Well-known economist in 1994: “There are many economic puzzles, but there are only two really great mysteries. One of these mysteries is why economic growth takes place at different rates over time and across countries. Nobody really knows why….”
Same economist in 2013: “The reasons some countries grow more successfully than others remain fairly mysterious….”
I agree. When it comes to rich nations, we have very little clue about what yields faster economic growth over the medium to long run.
From the mid-1940s through the early 1970s, the American economy enjoyed healthy growth. But then the economy sputtered for a decade — a deep downturn in 1973-75, followed by high unemployment and inflation, followed in turn by a double-dip recession in 1980 and 1981-82. Academics and policy makers were befuddled.
The changed context spurred a slew of recommendations for how to rejuvenate the economy. The right blamed government overreach. Taxes, regulations, Keynesian demand management, and welfare state generosity had gone too far, in this view.
The left offered up myriad solutions of its own, including industrial policy, managed trade, a stakeholder-centered financial system, flexible specialization, lean production, corporatist partnerships between business, labor, and government, and collaboration between and within firms. In the mid-to-late 1990s, a Clinton-Reich-Rubin-Sperling approach embraced some of these ideas but emphasized education and skill development, free trade, and a commitment to balance the government budget during economic upswings. Like the “Third Way” orientation championed by Anthony Giddens and Tony Blair in the United Kingdom, adherents aimed to reconcile traditional left concerns for justice and fairness with an emphasis on economic growth.
As it turned out, America’s economic growth from 1979 to 2007 (peak to peak) was pretty healthy. It was slower than during the post-World War II “golden age.” But that isn’t surprising; growth was especially rapid in those years because it had been so slow in the 1930s and because so much of the industrial capacity in western Europe and Japan was destroyed during the war. U.S. GDP per capita grew at a rate of 1.9% per year between 1979 and 2007. That’s right on the long-run trend; the American economy’s average growth rate from 1890 to 2007 was 1.9%. The U.S. also did well in 1979-2007 compared to 19 other rich longstanding democracies. Adjusting for catch-up (nations that begin poorer grow more rapidly because they can borrow technology from the leaders), America’s growth rate was third best.

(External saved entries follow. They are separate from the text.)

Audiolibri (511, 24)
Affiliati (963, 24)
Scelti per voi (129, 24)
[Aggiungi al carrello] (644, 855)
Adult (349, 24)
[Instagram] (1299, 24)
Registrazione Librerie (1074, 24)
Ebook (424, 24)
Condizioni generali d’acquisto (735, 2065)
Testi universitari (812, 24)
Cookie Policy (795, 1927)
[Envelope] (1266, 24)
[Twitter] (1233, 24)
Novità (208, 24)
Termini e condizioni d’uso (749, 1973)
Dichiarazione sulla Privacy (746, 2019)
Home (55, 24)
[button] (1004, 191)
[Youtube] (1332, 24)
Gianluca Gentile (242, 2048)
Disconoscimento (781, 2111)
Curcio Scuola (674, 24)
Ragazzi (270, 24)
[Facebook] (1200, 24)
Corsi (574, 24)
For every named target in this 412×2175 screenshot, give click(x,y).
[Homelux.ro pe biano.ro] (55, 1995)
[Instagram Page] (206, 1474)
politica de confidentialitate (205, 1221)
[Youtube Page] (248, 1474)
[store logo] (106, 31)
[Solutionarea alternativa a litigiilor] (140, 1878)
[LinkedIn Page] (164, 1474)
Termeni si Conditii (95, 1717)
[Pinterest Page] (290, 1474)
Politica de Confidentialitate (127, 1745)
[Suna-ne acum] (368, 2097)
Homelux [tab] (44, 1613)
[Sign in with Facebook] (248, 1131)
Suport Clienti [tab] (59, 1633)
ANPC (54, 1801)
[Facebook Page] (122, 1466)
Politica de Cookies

Unfortunately, we know very little about why. Was it due to the U.S. economy’s traditional strengths, such as its large domestic market and its array of large firms with established brands? To its strong universities and R&D, which keyed a successful transition to a high-tech service economy? To deregulation, tax cuts, and wage stagnation? To the adoption of some of the strategies proposed by the pro-growth progressives? To stimulative monetary policy (after the early 1980s)? To stock market and housing bubbles? To something else? We don’t know.
Nor do social scientists have a compelling explanation for why some rich nations have grown more rapidly than others in recent decades. We know that catch-up matters. Limited product and labor market regulations and participation by business and labor in policy making seem to help, but they account for only a small portion of the country differences in economic growth between 1979 and 2007. Even education seems to have played little role. Growth hinges on technological progress, which should be boosted by education, particularly in the modern knowledge-driven economy. Yet across the rich countries, those with higher average years of schooling, larger shares of university graduates, or faster increase in educational attainment have not grown more rapidly than others since the 1970s. (I’m not yet sure what I make of this.)
An interesting and perplexing piece of the growth puzzle is the tendency of countries to do well for a while and then falter. In the past half century, any number of national models have gone in and out of fashion, first surging and then falling back.
Economic growth is important. Yet for affluent countries, our knowledge about what causes faster or slower growth is very thin. It’s pretty remarkable, not to mention unfortunate.